In other words, we attempt to record receipts at the point where the liability arose, rather than when the tax is actually paid.
Oh and you can’t say I have not regularly warned you about the OBR!
On 4 June 2020, the OBR published an update to its Corona Virus analysis in which it reduced previous estimates of CJRS expenditure.
We can start with May.
Over this period, the public sector borrowed £55.2 billion, £49.6 billion more than it borrowed in May 2019.
But via the revisions noted above we have already seen how unreliable a single month is so we do a little better looking at this.
In the current financial year-to-date (April to May 2020), the public sector borrowed £103.7 billion, £87.0 billion more than in the same period last year.
Although we need to note that we will be lucky if it is accurate to the nearest £10 billion. Within the receipts numbers there are some points of note. The Retail Sales numbers with monthly rises of 30%,61% and now 3,6% for the category with includes alcohol sales meets alcohol duty receipts which have fallen from £2.1 billion to £1.6 billion. Perhaps a health kick has been going on as tobacco receipts fall by £400 million to £1 billion. Also a slowing in the housing market is kicking in as Stamp Duty receipts fall from £2 billion to £1.1 billion.
Switching to the national debt there is this.
Debt (PSND ex) at the end of May 2020 was £1,950.1 billion, an increase of £173.2 billion (or 20.5 percentage points) compared with May 2019, the largest year-on-year increase in debt as a percentage of GDP on record (monthly records began in March 1993).
We have some welcome news today on the economy but context is needed as we have still experienced quite a drop, simply one which is smaller than reported so far.
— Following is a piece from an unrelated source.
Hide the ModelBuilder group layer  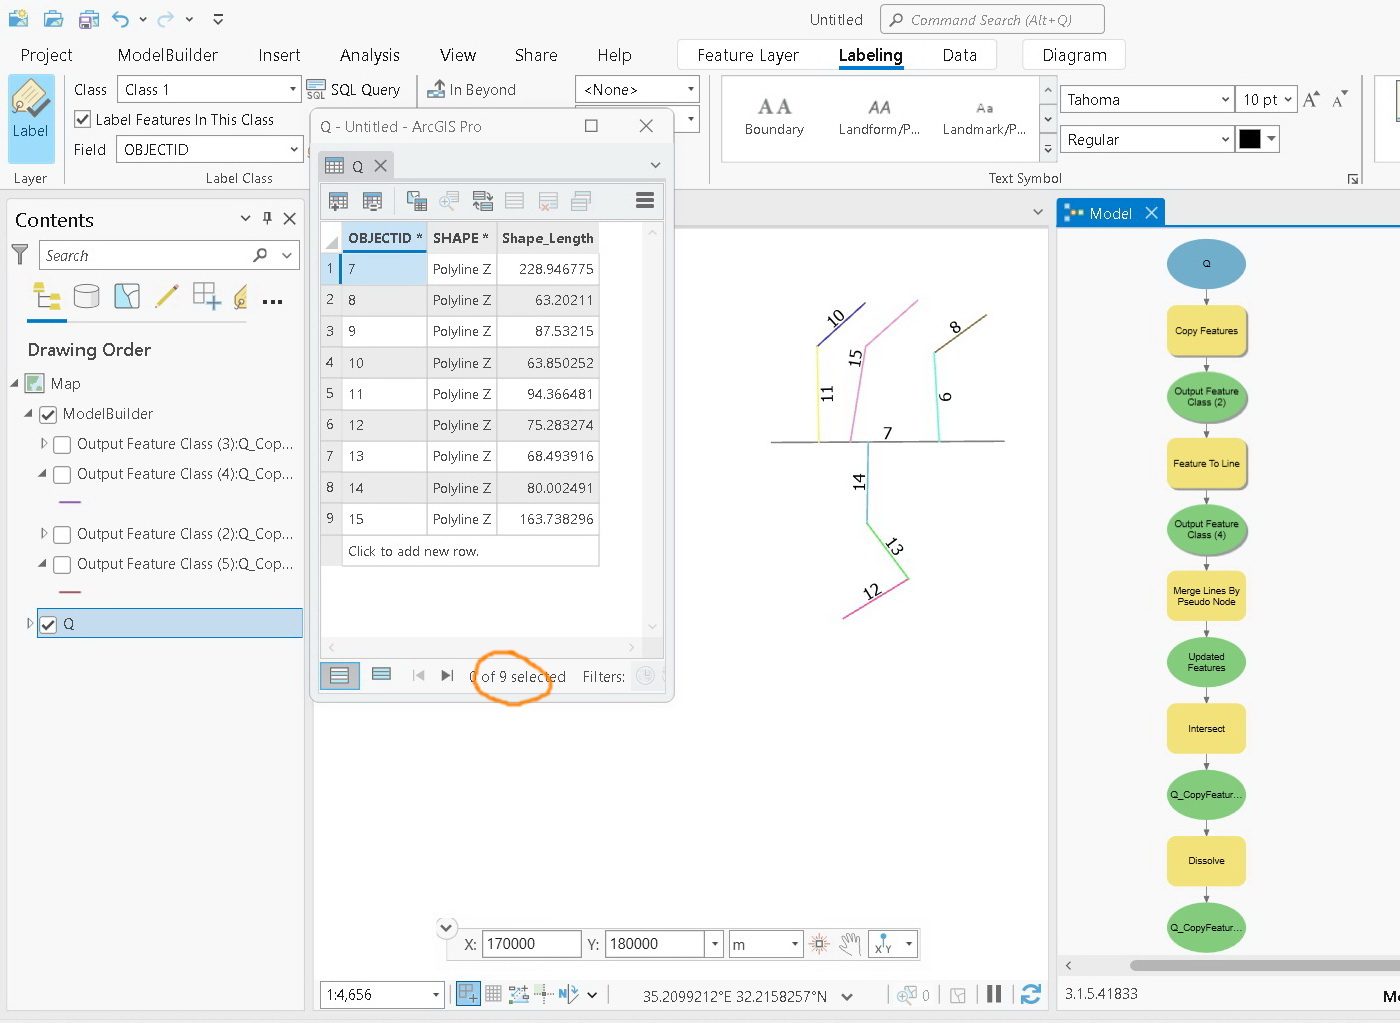coord(47,414)
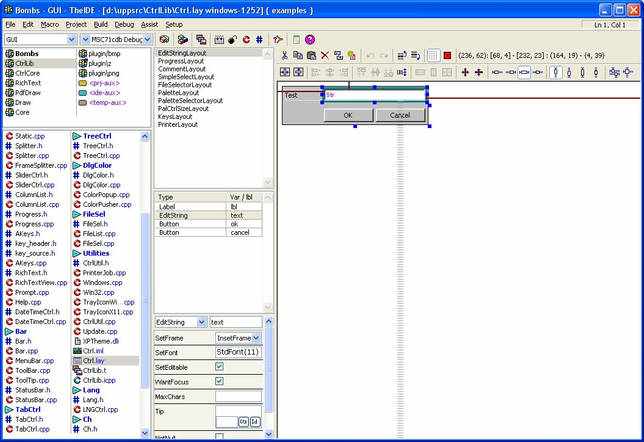This screenshot has height=442, width=644.
Task: Open the Assist menu
Action: (149, 25)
There is an irony in the two numbers released as we see this being reported which gives a worse impression.
Just in: UK government debt exceeded the size of the country’s economy in May for the first time in more than 50 years, official data published on Friday showed, as borrowing surged to pay for coronavirus response measures ( Financial Times)
Having awarded myself a slice of humble pie let me move onto an issue that the more clickbaity reports have ignored.
If we were to remove the temporary debt impact of APF and TFS, public sector net debt (excluding public sector banks) at the end of May 2020 would reduce by £195.5 billion (or 10.1% percentage points of GDP) to £1,754.6 billion (or 90.8% of GDP).
That is the role of the Bank of England in raising the reported level of the national debt and frankly this bit below is one of the silliest inclusions.
As a result of these gilt holdings, the impact of the APF on public sector net debt stands at £95.7 billion, the difference between the nominal value of its gilt holdings and the market value it paid at the time of purchase. Note that the final debt impact of the APF depends on the disposal of the gilts at the end of the scheme.
Oh well. Let me end by bringing yesterday’s extra QE bond purchases and the borrowing together with these two numbers.
At the end of May 2020, the gilt holdings of the APF have increased by £46.7 billion (at nominal value) compared with the end of April 2020, to £475.1 billion in total. This increase is of a similar order of magnitude to the new issuance by the DMO in May 2020, which means that gilt holdings by units other than the APF have changed very little since April 2020.
As I have pointed out before if we take a broad brush the Bank of England is implicitly financing the government spending. That is why we can borrow so cheaply with some gilt yields negative and the fifty-year a mere 0.55%.